Texto.
Os rumores sobre uma possível reconciliação amorosa entre a cantora IZA e o jogador de futebol Yuri Lima cresceram nas redes sociais na última semana e inúmeros internautas passaram a questionar a suposta decisão da artista. Afinal, como ela poderia voltar com alguém que a traiu? Procurada pelo Estadão, a assessoria da cantora afirmou que “não tem nada a declarar” sobre o assunto. O posicionamento, no entanto, não foi o suficiente para acalmar os fãs e simpatizantes da cantora brasileira.
No X, o antigo Twitter, o nome de IZA se tornou um dos assuntos mais comentados da plataforma. Em sua maioria, os comentários julgavam a cantora e diziam que, caso ocorresse com eles, jamais perdoariam uma traição. No começo de julho, a artista publicou em seu perfil oficial no Instagram um vídeo em que revelava que Lima havia sido infiel e que ela estava terminando o relacionamento. A cantora está grávida do atleta.
O status de relacionamento do casal ainda é incerto para o público, mas o possível perdão de IZA e a reconciliação com Yuri Lima revelam algo que nem todos parecem estar dispostos a aceitar: o perdão após a traição é mais comum do que as pessoas imaginam. No Dia Nacional do Perdão, 30 de agosto, o Estadão conversou com dois psicólogos e uma pessoa que já perdoou traições para entender quando o perdão é positivo e como alcançá-lo.
É possível perdoar?

Lista de tarefas.
1) Responda sim ou não para cada afirmação, indicando se concorda com o texto, e cite literalmente as palavras do texto que decidem a resposta: (a) A assessoria de IZA informou que não tinha nada a declarar sobre o assunto. (b) O vídeo em que IZA revelou a infidelidade de Yuri Lima foi publicado no X. (c) O Estadão conversou com três psicólogos.
2) Transcreva do texto, sem qualquer alteração, todo o trecho desde "O status de" até "É possível perdoar?".

Linhas de dados.
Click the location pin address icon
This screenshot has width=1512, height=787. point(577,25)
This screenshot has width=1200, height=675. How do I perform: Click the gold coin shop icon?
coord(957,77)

Respostas por tarefa.
1)
(a) Sim: "a assessoria da cantora afirmou que “não tem nada a declarar” sobre o assunto".
(b) Não: "a artista publicou em seu perfil oficial no Instagram um vídeo em que revelava que Lima havia sido infiel".
(c) Não: "o Estadão conversou com dois psicólogos e uma pessoa que já perdoou traições".

2)
O status de relacionamento do casal ainda é incerto para o público, mas o possível perdão de IZA e a reconciliação com Yuri Lima revelam algo que nem todos parecem estar dispostos a aceitar: o perdão após a traição é mais comum do que as pessoas imaginam. No Dia Nacional do Perdão, 30 de agosto, o Estadão conversou com dois psicólogos e uma pessoa que já perdoou traições para entender quando o perdão é positivo e como alcançá-lo.
É possível perdoar?